**TO DO**
Your answer must be the records, copied with no change.

**Source records**

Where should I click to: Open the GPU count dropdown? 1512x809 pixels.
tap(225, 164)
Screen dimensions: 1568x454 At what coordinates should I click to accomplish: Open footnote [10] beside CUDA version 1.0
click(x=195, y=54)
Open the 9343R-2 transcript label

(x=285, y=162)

**SOLUTION BELOW**
Where should I click to: Open the GPU count dropdown? 1512x809 pixels.
tap(225, 164)
Screen dimensions: 1568x454 At what coordinates should I click to accomplish: Open footnote [10] beside CUDA version 1.0
click(x=195, y=54)
Open the 9343R-2 transcript label

(x=285, y=162)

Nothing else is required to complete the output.